Looking at the excellent results of the exhibition Fra Angelico to Leonardo: Italian Renaissance drawings that took place last year and is currently been replicated at the Uffizi, do you think that the intent of investigating the importance of the contribution of Domenico del Ghirlandaio and the whole Italian Quattrocento to the work of Michelangelo has been attained? Also, which aspects do you think should be further highlighted?
A good exhibition is, for me, one that provokes further questions to be asked and is never definitive, but I hope that the current show does give the viewer a strong idea of how the design practices of Michelangelo and his focus on the expressive potential of the male body developed out of an existing tradition that began to take shape in Florence in the mid-quattrocento. I think there are many avenues of investigation to explore, perhaps the most exciting is the use of non-invasive investigative methods (namely infrared and ultraviolet imaging) to find out more about the technique and sequence of execution of the drawings. As you can see from the catalogue a huge amount of knowledge was added to what we know about a group of drawings that have been exhaustively studied by generations of scholars, so if similar campaigns of study could be instigated with scientists, conservators and drawing scholars working together I think there would be significant new discoveries.
As you recently wrote: “Riunire i disegni delle due collezioni, accostando tra loro fogli che non sono mai stati visti insieme prima d’ora, susciterà sicuramente nuove domande e provocherà ulteriori discussioni sulla loro attribuzione, funzione e datazione”, As of today, do you think that these goals have been attained? If so, which goals?

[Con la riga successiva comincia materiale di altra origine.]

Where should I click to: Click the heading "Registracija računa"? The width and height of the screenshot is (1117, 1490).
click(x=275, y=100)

It is too early to say if the goals of stimulating new discussion have been met as scholars need time to ruminate after seeing the show. In the realm of attribution I hope by presenting the Antonio Pollaiuolo St John the Baptist (no. 30) among drawings by the same artist along with those of his contemporaries scotches the idea that it could have been drawn by his obscure brother, Salvestro di Jacopo. For me this was one of the most profound and expressive drawings in the whole show and could only have been drawn by an artist of the very highest calibre which would exclude Salvestro. Scholars have sometimes found it difficult to accept that artists adapted their way of drawing according to the function of the work on paper they are producing, akin to the way that we today effortlessly switch our written style when writing a SMS or a formal letter, and I hope that the variety of works on show in the exhibition gave a sense of this creative flexibility. The double-sided Lippi drawing (no. 12) is a case in point where the variety of function between a very finished, pictorial design for a picture on the recto and the sketchier design on the verso explains I think why they look different, not – at least to my eyes - that they are by different hands. If the show makes people think more about the functional goal of the artist in making the drawing, and how that might affect their way of drawing, then I would be very happy.

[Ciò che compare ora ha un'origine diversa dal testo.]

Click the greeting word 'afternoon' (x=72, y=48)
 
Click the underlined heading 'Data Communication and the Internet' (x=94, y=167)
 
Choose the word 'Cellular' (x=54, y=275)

Is there a work, among the ones exposed, that is particularly interesting from a technical point of view?
Many but the discoveries concerning the technique of no. 71 Boltraffio drapery are particularly fascinating with the silverpoint drapery study put on top of a figure in chalk traced taken from an earlier study. The sophistication of this design method is remarkable and requires more investigation to see if there are other Leonardo school drawings of the kind, plus it opens up the question as to whether the figure drawing used as the starting point for this study was by Boltraffio’s partner, Marco d’Oggiono.
The presence of three important sketchbooks from BM collections did not go unnoticed: the sketchbook of Jacopo Bellini, the Cronaca illustrata fiorentina and the volume containing the drawings of Marco Zoppo. The BM can boast one of the bigger collections of these rare sketchbooks: was there a market for such objects, as the considerable amount of time invested in their making would suggest?
That’s a very good question but a hard one to answer as there are so few volumes of the kind. As I say in the catalogue if there was a market for drawing books it did not last long because the arrival of engraving in the last quarter of the quattrocento killed it off. I hope the exhibition will inspire more thinking to be done on the function of each of these volumes as each of them is slightly different.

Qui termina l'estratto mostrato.